A dog chasing a cat has 0.55 times the kinetic energy of the cat, which has 0.45 times the weight of the dog. The dog speeds up by 0.91 m/s and then has the same kinetic energy as the cat. What was the original difference in speed of the dog and cat?

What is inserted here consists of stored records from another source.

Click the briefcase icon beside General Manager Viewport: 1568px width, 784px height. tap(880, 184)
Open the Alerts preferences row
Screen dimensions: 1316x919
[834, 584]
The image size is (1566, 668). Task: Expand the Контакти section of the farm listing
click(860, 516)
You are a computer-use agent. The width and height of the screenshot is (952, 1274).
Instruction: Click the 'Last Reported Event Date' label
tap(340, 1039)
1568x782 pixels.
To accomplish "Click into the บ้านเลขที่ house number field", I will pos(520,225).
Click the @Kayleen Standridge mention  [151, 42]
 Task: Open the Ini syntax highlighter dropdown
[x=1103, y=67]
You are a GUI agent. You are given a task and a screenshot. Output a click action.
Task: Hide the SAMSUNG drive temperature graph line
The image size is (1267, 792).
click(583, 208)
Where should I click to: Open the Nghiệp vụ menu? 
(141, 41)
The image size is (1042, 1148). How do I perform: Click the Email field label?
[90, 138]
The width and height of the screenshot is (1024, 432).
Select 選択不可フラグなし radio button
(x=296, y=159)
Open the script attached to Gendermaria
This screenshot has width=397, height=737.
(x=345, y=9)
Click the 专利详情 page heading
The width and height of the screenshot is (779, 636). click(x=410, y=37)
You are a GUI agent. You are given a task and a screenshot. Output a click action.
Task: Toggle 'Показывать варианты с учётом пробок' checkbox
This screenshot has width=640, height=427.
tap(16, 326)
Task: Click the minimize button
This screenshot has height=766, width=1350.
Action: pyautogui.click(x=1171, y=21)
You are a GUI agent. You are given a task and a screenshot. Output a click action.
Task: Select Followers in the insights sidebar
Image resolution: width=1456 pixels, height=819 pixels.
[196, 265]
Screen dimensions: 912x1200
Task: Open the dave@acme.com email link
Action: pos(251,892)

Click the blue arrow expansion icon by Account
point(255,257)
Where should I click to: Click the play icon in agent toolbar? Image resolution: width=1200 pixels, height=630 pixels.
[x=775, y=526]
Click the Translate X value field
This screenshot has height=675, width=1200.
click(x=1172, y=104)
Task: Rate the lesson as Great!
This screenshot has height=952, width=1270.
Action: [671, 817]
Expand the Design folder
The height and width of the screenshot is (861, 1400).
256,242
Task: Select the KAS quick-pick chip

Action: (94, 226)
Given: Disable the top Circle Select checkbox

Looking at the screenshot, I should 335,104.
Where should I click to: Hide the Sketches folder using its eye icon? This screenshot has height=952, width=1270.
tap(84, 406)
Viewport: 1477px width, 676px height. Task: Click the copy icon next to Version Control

In other words, what is v_sub_cat - v_sub_dog initially (before the dog speeds up)?

Answer 1

The difference in speed of the dog and cat is 2.65 m/s

Step-by-step explanation:

Given that,

Mass of cat = 0.45 times the mass of dog

K.E of dog = 0.55 times K.E of cat

We need to calculate the velocity of dog

Using given data

`(1)/(2)m_(d)v_(d)^2=0.55*(1)/(2)m_(c)v_(c)^2`

`m_(d)v_(d)^2=0.55*0.45* m_(d)* v_(c)^2`

`v_(d)^2=0.2475* v_(c)^2`

`v_(d)=0.497v_(c)`....(I)

The dog speeds up by 0.91 m/s and then has the same kinetic energy as the cat.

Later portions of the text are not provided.